## Exercise details
Update the lines below by replacing every "Image resolution" with "Screen resolution" and leaving everything else unchanged.

## Input

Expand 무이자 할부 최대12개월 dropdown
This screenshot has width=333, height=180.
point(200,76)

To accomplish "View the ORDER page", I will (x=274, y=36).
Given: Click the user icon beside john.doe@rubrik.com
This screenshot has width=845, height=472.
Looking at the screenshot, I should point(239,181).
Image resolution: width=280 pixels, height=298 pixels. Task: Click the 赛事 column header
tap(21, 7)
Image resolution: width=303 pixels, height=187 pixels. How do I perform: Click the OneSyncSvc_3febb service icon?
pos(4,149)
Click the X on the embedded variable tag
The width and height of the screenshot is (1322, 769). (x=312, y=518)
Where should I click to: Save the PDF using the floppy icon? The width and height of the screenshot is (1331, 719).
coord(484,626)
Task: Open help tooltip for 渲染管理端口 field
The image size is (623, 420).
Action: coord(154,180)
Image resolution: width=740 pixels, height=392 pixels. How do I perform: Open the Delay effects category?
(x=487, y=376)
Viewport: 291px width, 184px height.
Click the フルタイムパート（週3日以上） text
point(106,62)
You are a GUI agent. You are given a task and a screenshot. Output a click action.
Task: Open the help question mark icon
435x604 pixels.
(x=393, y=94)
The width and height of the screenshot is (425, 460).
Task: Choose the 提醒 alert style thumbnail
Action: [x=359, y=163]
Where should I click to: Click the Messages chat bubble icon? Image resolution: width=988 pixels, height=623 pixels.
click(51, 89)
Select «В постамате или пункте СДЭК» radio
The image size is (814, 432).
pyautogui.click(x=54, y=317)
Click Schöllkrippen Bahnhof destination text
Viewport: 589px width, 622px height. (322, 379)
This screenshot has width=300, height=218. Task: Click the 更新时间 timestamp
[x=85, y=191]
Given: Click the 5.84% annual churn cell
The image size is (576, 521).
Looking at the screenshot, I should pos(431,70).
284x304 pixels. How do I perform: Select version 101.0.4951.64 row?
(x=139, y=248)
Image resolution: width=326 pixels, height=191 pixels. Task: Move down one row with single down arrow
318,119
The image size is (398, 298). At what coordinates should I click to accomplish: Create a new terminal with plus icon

## Result for this exercise
Expand 무이자 할부 최대12개월 dropdown
This screenshot has width=333, height=180.
point(200,76)

To accomplish "View the ORDER page", I will (x=274, y=36).
Given: Click the user icon beside john.doe@rubrik.com
This screenshot has width=845, height=472.
Looking at the screenshot, I should point(239,181).
Screen resolution: width=280 pixels, height=298 pixels. Task: Click the 赛事 column header
tap(21, 7)
Screen resolution: width=303 pixels, height=187 pixels. How do I perform: Click the OneSyncSvc_3febb service icon?
pos(4,149)
Click the X on the embedded variable tag
The width and height of the screenshot is (1322, 769). (x=312, y=518)
Where should I click to: Save the PDF using the floppy icon? The width and height of the screenshot is (1331, 719).
coord(484,626)
Task: Open help tooltip for 渲染管理端口 field
The image size is (623, 420).
Action: coord(154,180)
Screen resolution: width=740 pixels, height=392 pixels. How do I perform: Open the Delay effects category?
(x=487, y=376)
Viewport: 291px width, 184px height.
Click the フルタイムパート（週3日以上） text
point(106,62)
You are a GUI agent. You are given a task and a screenshot. Output a click action.
Task: Open the help question mark icon
435x604 pixels.
(x=393, y=94)
The width and height of the screenshot is (425, 460).
Task: Choose the 提醒 alert style thumbnail
Action: [x=359, y=163]
Where should I click to: Click the Messages chat bubble icon? Screen resolution: width=988 pixels, height=623 pixels.
click(51, 89)
Select «В постамате или пункте СДЭК» radio
The image size is (814, 432).
pyautogui.click(x=54, y=317)
Click Schöllkrippen Bahnhof destination text
Viewport: 589px width, 622px height. (322, 379)
This screenshot has width=300, height=218. Task: Click the 更新时间 timestamp
[x=85, y=191]
Given: Click the 5.84% annual churn cell
The image size is (576, 521).
Looking at the screenshot, I should pos(431,70).
284x304 pixels. How do I perform: Select version 101.0.4951.64 row?
(x=139, y=248)
Screen resolution: width=326 pixels, height=191 pixels. Task: Move down one row with single down arrow
318,119
The image size is (398, 298). At what coordinates should I click to accomplish: Create a new terminal with plus icon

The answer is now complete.